Key factors in this decision included:
- Security first - E2B's isolated environments ensure each LLM's code runs separately and securely
- Quick startup - E2B sandboxes start in ~150ms, essential for real-time model comparison
- Reliability at scale - Running multiple sandboxes simultaneously for different LLM battles
The E2B sandboxes provide isolated cloud environments specifically designed for running AI-generated code. E2B is agnostic towards the choice of techstack, frameworks, and models, which lets WebDev Arena run code from different LLMs (e.g., Claude, GPT-4, Gemini, DeepSeek, and Qwen).
“We have over 50,000 users who started over 230,000 E2B sandboxes.”
Implementing E2B
LMArena implemented E2B for WebDev Arena in November 2024. The integration involved working closely with E2B's team to ensure reliable execution of code from multiple LLMs.

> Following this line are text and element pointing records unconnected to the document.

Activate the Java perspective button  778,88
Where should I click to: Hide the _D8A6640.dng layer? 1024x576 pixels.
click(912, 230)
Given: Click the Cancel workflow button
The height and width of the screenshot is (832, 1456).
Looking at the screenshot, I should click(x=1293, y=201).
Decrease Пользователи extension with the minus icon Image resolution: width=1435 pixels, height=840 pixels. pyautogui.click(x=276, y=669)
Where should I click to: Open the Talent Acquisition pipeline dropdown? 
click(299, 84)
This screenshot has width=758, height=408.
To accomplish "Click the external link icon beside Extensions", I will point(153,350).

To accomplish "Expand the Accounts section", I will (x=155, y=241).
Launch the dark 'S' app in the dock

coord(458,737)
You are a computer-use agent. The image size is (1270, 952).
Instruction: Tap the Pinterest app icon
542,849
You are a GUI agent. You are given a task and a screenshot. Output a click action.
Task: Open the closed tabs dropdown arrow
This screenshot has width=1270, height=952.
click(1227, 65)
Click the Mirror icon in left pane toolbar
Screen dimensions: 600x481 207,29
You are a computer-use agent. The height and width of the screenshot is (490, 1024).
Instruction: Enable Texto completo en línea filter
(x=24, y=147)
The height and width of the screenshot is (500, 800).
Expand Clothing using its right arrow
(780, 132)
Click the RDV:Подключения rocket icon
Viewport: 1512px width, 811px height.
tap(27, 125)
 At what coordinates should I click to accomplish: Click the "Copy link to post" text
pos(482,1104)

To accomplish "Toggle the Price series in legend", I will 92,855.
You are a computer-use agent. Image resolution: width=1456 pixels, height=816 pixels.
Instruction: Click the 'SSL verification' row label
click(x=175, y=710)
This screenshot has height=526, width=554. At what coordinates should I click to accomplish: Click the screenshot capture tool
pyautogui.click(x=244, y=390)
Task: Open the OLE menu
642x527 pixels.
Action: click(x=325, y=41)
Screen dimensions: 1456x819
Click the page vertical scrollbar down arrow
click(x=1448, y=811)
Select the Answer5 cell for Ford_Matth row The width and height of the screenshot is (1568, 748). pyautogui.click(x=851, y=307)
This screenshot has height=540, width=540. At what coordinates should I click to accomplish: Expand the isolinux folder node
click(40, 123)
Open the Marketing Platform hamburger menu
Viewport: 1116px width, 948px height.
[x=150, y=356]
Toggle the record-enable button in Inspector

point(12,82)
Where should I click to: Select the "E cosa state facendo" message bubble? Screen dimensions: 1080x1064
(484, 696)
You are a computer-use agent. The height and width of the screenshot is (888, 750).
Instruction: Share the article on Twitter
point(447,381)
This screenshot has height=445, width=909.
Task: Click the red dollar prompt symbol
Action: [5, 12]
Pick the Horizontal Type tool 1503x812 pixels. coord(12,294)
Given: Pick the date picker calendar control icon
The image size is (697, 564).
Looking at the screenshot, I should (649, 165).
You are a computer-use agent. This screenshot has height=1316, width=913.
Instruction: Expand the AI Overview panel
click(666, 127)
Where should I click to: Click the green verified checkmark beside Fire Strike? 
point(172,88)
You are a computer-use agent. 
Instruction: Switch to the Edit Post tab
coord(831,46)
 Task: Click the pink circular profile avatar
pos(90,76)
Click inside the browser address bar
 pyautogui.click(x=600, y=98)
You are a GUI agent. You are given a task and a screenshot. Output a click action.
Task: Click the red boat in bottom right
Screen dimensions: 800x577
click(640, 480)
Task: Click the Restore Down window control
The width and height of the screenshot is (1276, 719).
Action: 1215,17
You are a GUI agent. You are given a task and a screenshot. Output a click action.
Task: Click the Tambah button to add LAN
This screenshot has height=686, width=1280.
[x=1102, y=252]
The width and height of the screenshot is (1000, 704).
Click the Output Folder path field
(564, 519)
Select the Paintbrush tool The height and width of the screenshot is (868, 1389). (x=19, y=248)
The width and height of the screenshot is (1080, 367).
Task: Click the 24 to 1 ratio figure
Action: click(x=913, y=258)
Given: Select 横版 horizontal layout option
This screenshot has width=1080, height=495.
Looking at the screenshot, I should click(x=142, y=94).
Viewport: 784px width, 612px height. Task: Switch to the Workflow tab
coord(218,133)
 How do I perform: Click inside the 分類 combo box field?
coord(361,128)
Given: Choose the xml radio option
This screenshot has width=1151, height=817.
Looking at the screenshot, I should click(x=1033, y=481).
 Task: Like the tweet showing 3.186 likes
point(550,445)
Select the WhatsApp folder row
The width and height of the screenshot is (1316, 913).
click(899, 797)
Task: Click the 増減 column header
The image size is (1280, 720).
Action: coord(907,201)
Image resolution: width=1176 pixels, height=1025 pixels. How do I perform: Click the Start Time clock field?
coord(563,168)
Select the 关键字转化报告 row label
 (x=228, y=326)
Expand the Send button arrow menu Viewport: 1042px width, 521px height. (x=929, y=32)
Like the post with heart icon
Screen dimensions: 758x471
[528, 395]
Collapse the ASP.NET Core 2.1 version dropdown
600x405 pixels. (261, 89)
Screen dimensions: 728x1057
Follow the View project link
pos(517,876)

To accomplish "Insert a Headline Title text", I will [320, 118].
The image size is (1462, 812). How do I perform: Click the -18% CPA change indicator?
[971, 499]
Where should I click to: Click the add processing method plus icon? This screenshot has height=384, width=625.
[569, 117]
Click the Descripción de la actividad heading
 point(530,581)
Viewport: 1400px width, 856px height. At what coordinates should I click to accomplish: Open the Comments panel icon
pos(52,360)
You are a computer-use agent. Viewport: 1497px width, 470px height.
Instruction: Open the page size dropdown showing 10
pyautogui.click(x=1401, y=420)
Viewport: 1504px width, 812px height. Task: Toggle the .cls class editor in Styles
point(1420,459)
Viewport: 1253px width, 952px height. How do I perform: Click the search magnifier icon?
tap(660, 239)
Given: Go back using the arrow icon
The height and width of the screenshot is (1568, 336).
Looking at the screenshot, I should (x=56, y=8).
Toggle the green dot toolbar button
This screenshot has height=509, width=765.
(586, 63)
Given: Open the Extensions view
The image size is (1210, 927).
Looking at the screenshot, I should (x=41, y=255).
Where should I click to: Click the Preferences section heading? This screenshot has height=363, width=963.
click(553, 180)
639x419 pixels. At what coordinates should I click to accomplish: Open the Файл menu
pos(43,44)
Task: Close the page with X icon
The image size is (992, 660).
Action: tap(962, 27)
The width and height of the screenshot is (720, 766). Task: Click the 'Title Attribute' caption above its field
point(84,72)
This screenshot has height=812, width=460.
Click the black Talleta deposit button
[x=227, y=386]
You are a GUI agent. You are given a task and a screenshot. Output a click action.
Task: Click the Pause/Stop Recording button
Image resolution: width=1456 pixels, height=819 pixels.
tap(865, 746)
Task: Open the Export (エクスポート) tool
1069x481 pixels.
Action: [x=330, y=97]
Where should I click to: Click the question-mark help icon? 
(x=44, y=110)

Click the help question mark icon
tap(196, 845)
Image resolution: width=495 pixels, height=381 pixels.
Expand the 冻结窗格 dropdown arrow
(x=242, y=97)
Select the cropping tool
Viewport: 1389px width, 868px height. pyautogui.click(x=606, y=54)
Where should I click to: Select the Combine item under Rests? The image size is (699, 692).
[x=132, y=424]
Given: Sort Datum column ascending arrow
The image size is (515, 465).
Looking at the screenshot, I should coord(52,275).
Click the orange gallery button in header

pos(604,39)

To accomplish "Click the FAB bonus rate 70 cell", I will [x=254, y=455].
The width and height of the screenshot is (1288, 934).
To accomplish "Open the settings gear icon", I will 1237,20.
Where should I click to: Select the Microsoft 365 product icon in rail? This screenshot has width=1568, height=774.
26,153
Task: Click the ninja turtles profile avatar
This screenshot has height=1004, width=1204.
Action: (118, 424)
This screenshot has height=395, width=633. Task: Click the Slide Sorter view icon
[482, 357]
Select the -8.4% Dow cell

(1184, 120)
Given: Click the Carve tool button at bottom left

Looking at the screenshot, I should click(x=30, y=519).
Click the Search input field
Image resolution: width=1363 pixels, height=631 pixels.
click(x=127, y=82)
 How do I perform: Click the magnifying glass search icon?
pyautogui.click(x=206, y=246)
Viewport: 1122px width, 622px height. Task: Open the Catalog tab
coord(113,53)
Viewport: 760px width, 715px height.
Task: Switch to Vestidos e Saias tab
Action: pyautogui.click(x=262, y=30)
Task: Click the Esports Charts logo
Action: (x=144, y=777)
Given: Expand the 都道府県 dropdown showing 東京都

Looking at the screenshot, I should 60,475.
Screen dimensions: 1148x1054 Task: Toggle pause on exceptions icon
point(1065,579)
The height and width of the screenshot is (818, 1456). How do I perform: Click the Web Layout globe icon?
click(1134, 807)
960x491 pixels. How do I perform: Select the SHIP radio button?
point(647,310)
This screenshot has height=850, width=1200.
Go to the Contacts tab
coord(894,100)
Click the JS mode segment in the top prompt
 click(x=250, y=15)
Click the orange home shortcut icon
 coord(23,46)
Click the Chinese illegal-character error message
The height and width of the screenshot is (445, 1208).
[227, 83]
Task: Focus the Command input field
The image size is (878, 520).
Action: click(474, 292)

The implementation consisted of handling sandbox creation and code execution. Here's how it works:
- Sandbox Configuration and Creation
The team implemented a flexible sandbox system with configurable timeouts and templates
- Dynamic Dependency Management
The system supports dynamic package installation based on LLM requirements:
- Automatic detection of additional dependencies
- Custom installation commands for different environments
- Real-time logging of dependency installation status
- Code Execution Pipeline
The system handles two types of code execution:
- Code Interpreter Mode: For running and evaluating code with detailed output
- Web Development Mode: For deploying and accessing web applications
“It took 2 hours to get E2B up and running.”
What's next
Since the launch of WebDev Arena with E2B's code execution layer, the platform has run over 50,000 model comparisons, with Claude 3.5 Sonnet currently being on top of the leaderboard, followed closely by DeepSeek-R1. The team plans to expand the benchmark with more models and plan to do online general-purpose coding evaluations in the future.
“We plan to expand to more software engineering tasks."